Presiding Justice Jorgensen and Justice Hutchinson concurred in the judgment and opinion.
¶ 1 In this case, the State charged the defendant, Clarence Prather, with committing an aggravated battery on a victim whom the defendant knew to be pregnant (720 ILCS 5/12-4(b)(11) (West 2010)). Prior to trial, the State filed a motion in limine seeking permission for the alleged victim (B.R.) to testify that she had used a home pregnancy test kit and had shown the positive result to the defendant. The State sought to introduce this testimony as evidence that the defendant was aware that B.R. was pregnant, not as evidence that B.R. was in fact pregnant. The trial court held that, absent introduction of the test kit itself, the testimony would be unfairly prejudicial. It stated as a further basis for the bar that it did not deem a home pregnancy test to be acceptable as scientific evidence under the standard of Frye v. United States, 293 F. 1013 (D.C. Cir. 1923). The State filed a certificate of impairment and now appeals. We reverse and remand.
¶ 3 The State filed a five-count information against the defendant: two counts of aggravated battery (victim pregnant); one count of obstructing justice (720 ILCS 5/31-4(a) (West 2010)); and two counts of domestic battery (family or household member) (720 ILCS 5/12-3.2(a)(1) (West 2010)). All of these counts related to the defendant's alleged assault on B.R. on May 31, 2011. Prior to trial, the State filed a motion in limine seeking to admit B.R.'s testimony that, before the battery took place on May 31, 2011, she used a home pregnancy test that indicated that she was pregnant, and she "showed the result of the test" to the defendant. The State asked that the court admit "the result of the home pregnancy test" as non-hearsay to show that the defendant was aware that there was a substantial probability that the victim was pregnant.

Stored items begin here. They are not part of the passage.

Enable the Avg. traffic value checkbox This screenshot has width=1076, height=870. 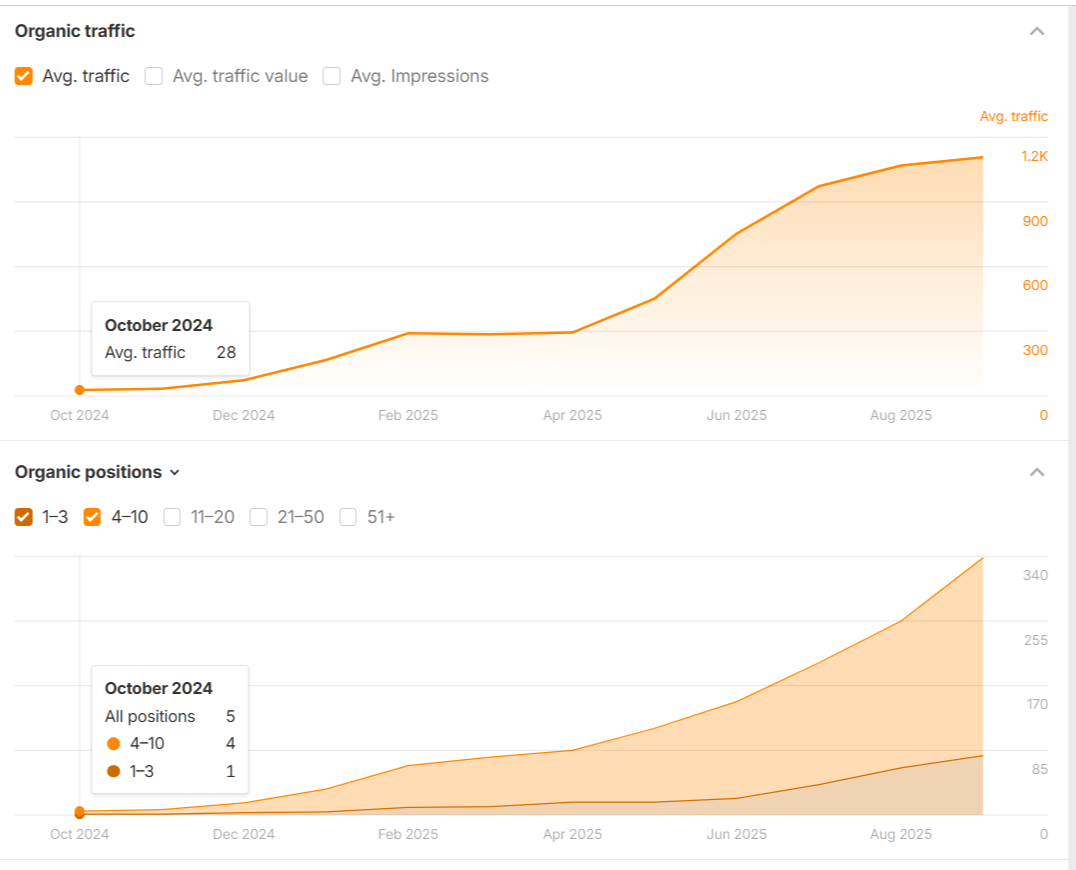pos(154,76)
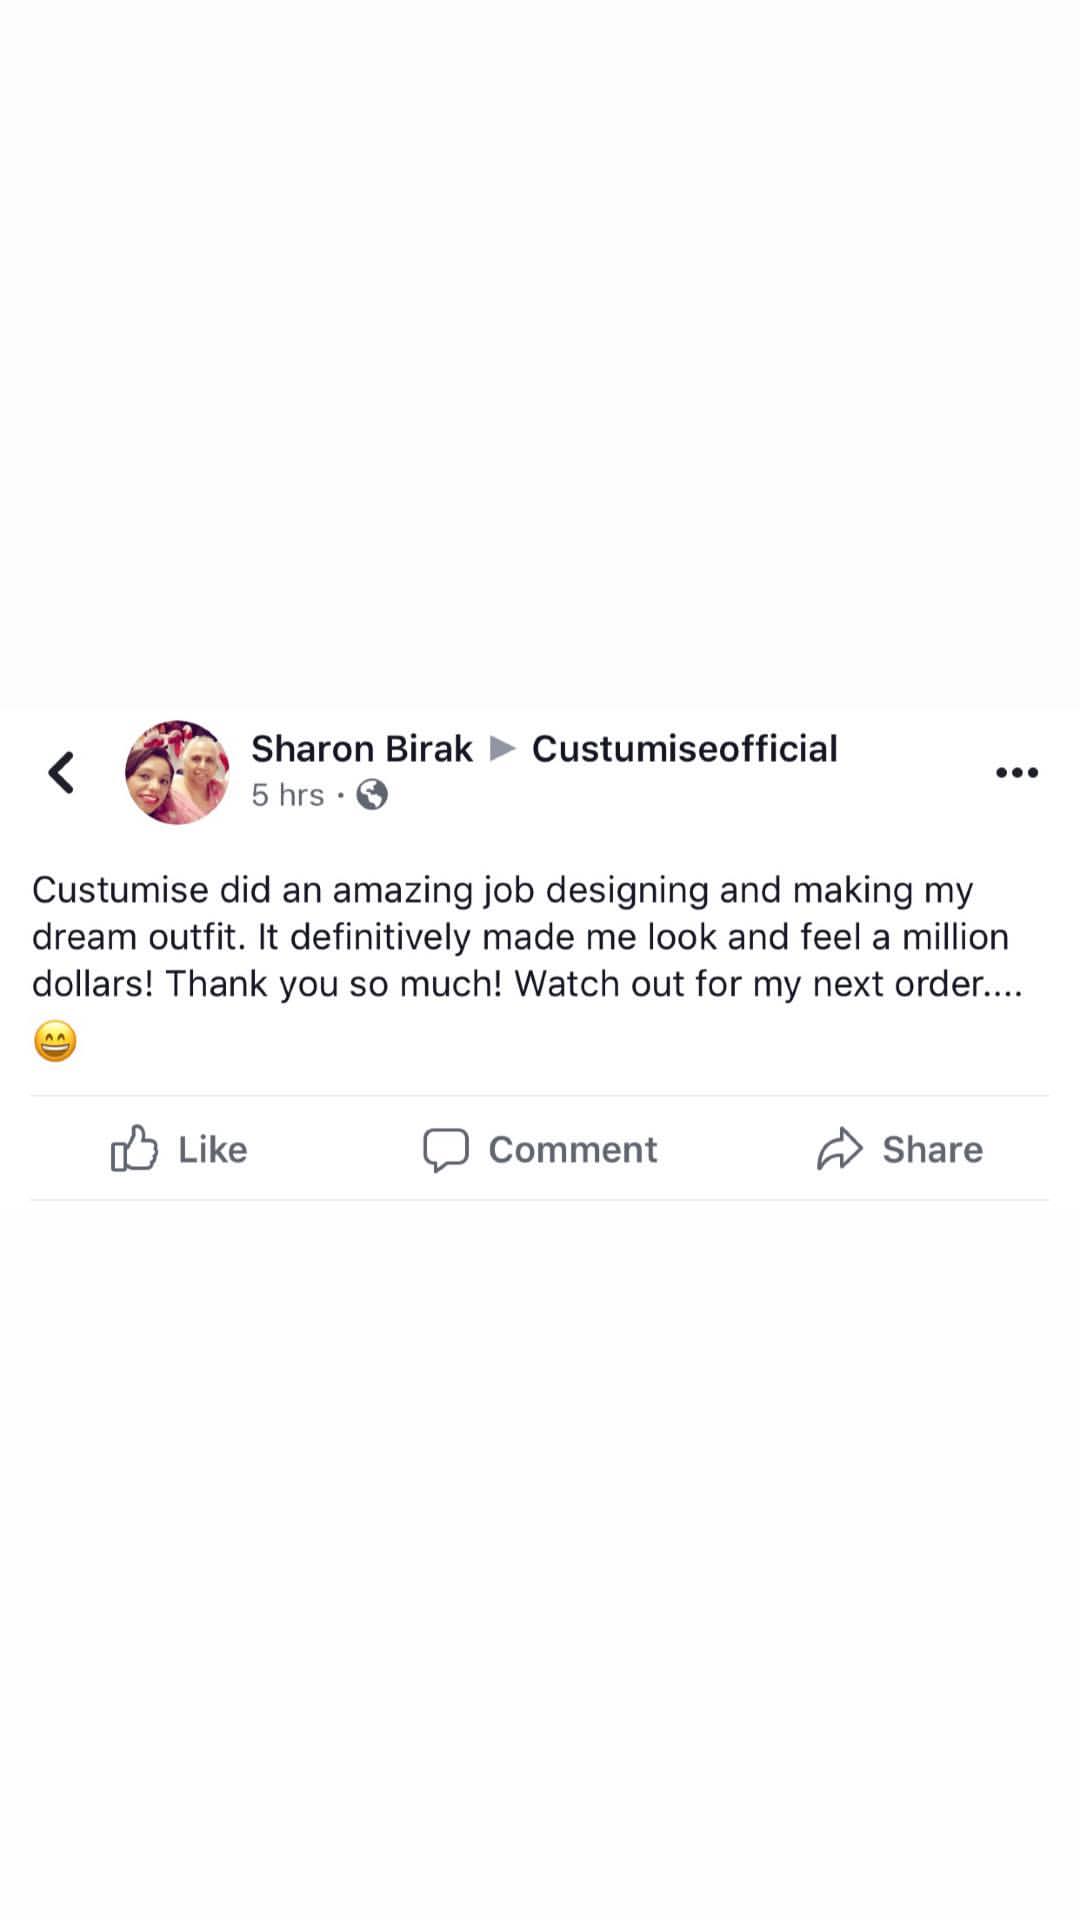Click the sentence "Thank you so much!"

(x=333, y=984)
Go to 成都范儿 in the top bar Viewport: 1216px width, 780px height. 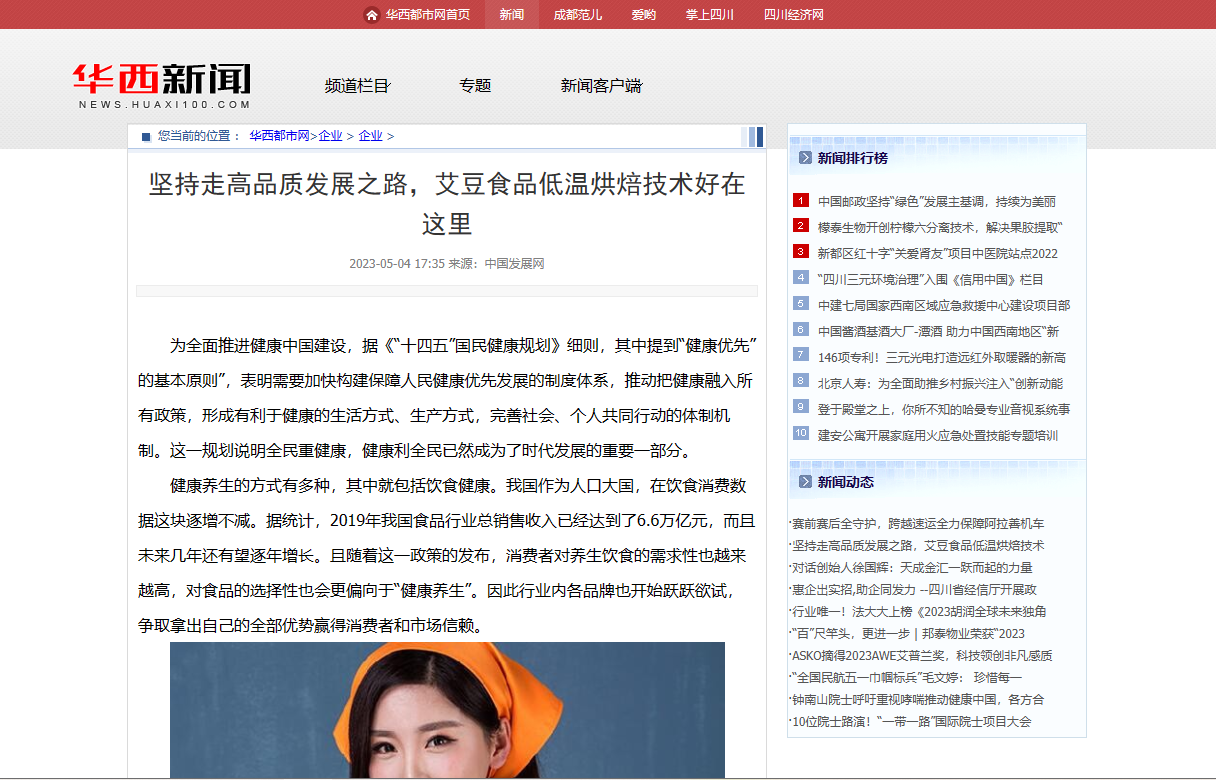pos(577,15)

¶ 4 The court held a hearing on all motions in limine on November 1, 2011. The court initially assumed that the State was seeking to admit the test device as an exhibit. The State clarified that it was seeking to use B.R.'s testimony concerning the test. The court then asked if a proper foundation existed for that testimony.
¶ 5 The defendant argued that, even if the State were using the testimony to prove notice, there was indeed a problem with the foundation for the testimony and that, even beyond establishing that B.R. used the test properly, the State would have to validate the technology of the device under Frye standards. The State argued that any doubts about B.R.'s testimony would go to the testimony's weight, not its admissibility, and stated that it would agree to a limiting instruction informing the jurors that they could consider B.R.'s testimony only as evidence of notice to the defendant that B.R. was pregnant, not as evidence that she was actually pregnant. The court reserved ruling and asked the parties to present case law, stating that it "struggle[d] here with where a physical item is relied on for hearsay purposes and the weight that a jury might assign to that without delving into the issues [of scientific reliability] that [the defendant] raised."
¶ 6 The next day, when the hearing resumed, the court raised a question as to whether the issue was one of hearsay or was a different evidentiary issue:
"I had some concerns over whether or not *** it was actually hearsay or evidentiary [sic] issue and I believe if I recall correctly your argument was that you wished to have testimony introduced that the victim either showed and/or told the defendant the results of the test, but that my indication was that absent an evidentiary basis for that, that, that I was seriously concerned about whether that hearsay statement should be allowed ***."
The court told defense counsel that "I know you argued as I've just stated that there's some concern about whether or not it, in fact, is a hearsay statement subject to that kind of admission." Defense counsel responded:
"I agreed with the Court at the time and took it beyond the initial foundation to go back to the fact that it's a scientific based concept. That without foundation as to the science that goes into it and the foundation as to whether or not the person even followed the instructions and in applying that science I think it's inadmissible based on the lack of foundation."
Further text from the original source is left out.